NEWS
Betty Buckley’s ‘Story Songs’
By Andrew Gans
Playbill
May 19, 2019
When a great artist steps before a live audience, there’s something magical that happens that can’t quite be reproduced in the recording studio. That may be why my favorite Story Songs, which was recently released on the Palmetto Records label.
The first disc—recorded at the Samueli Theater at the Segerstrom Center for the Arts in Costa Mesa, California—features Christian Jacob on piano, Oz Noy on guitars, Trey Henry on bass, and Ray Brinker on drums. The second disc, taped at Joe’s Pub at the Public Theater in New York, spotlights Jacob on piano, Noy on guitars, Tony Marino on bass, and Todd Isler on drums.
Buckley, whose voice sounds particularly sweet in these two live concerts, kicks off her generous double album with an all-too poignant version of Rodgers and Hammerstein’s “You’ve Got to Be Taught,” and the recording offers many other life lessons. In fact, the life the Sunset Boulevard and Cats star has so fully lived both onstage and off is evident in her supremely moving takes on “September Song,” “Don’t Give Up,” and “Throw It Away.” And, “Chanson,” “Too Many Memories,” and “Bird on a Wire” simply throb with haunting emotion.
The new tunes, it should be noted, are as thrilling as the older ones. Each of the three Jason Robert Brown offerings—“Cassandra,” “All Things in Time,” and “Another Life”—is uniquely powerful, and Joe Iconis’ “Old Flame” may battle some of Buckley’s theatre arias to become her new signature.

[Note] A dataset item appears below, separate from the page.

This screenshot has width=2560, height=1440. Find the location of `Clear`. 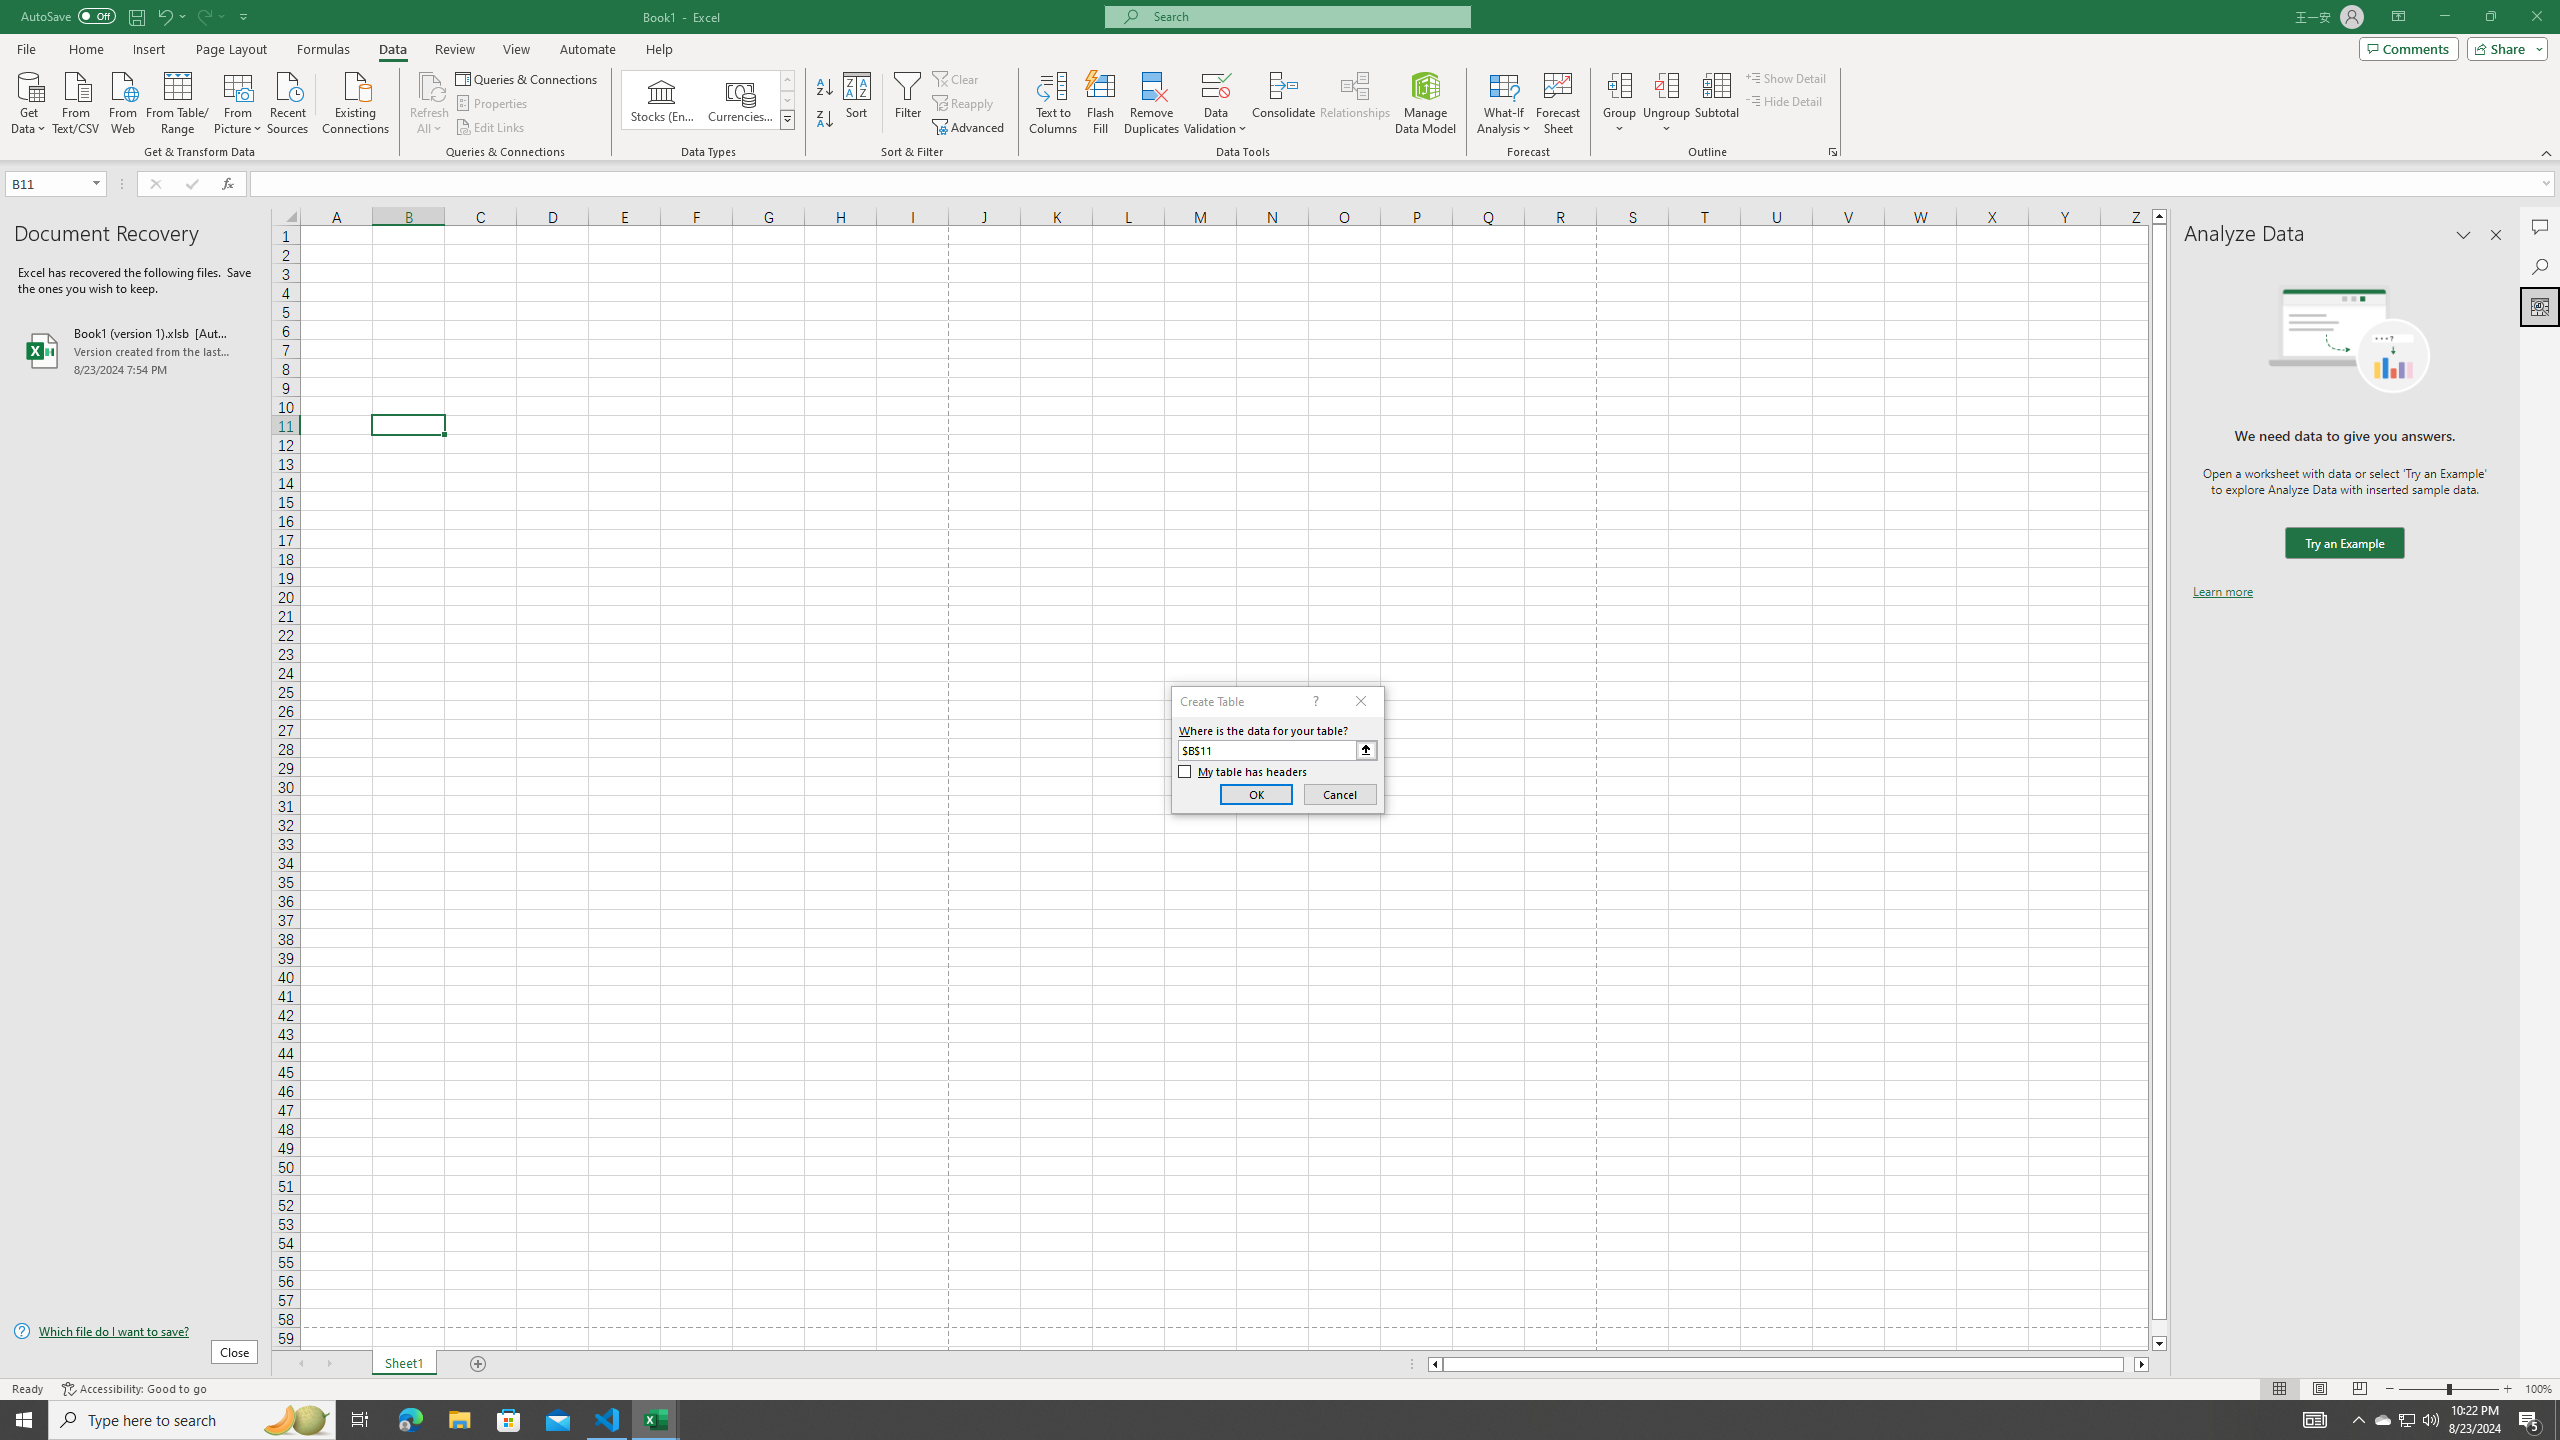

Clear is located at coordinates (957, 78).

The song epitomizes Buckley’s particular interpretive genius. She becomes the character of the Iconis ballad—an older, off-balanced woman, who never overcame an ill-fated love affair—interweaving layers of comedy and pathos to bring this complicated woman to full and intricate life.
As I was listening to “Old Flame,” I was especially struck by the lyric “I’m not living in the past. It’s the past that lives in me”: It’s Buckley’s rich past coupled with her acting prowess that makes her interpretations definitive.
The star of the recent hit film Split also shares heartfelt memories of three fellow artists, the late Stephen Bruton, Howard DiSilva, and Elaine Stritch, before launching into her own stunning rendition of Stephen Sondheim’s “I’m Still Here.” Thankfully, Buckley is, indeed, still here, and as soul-stirring as ever.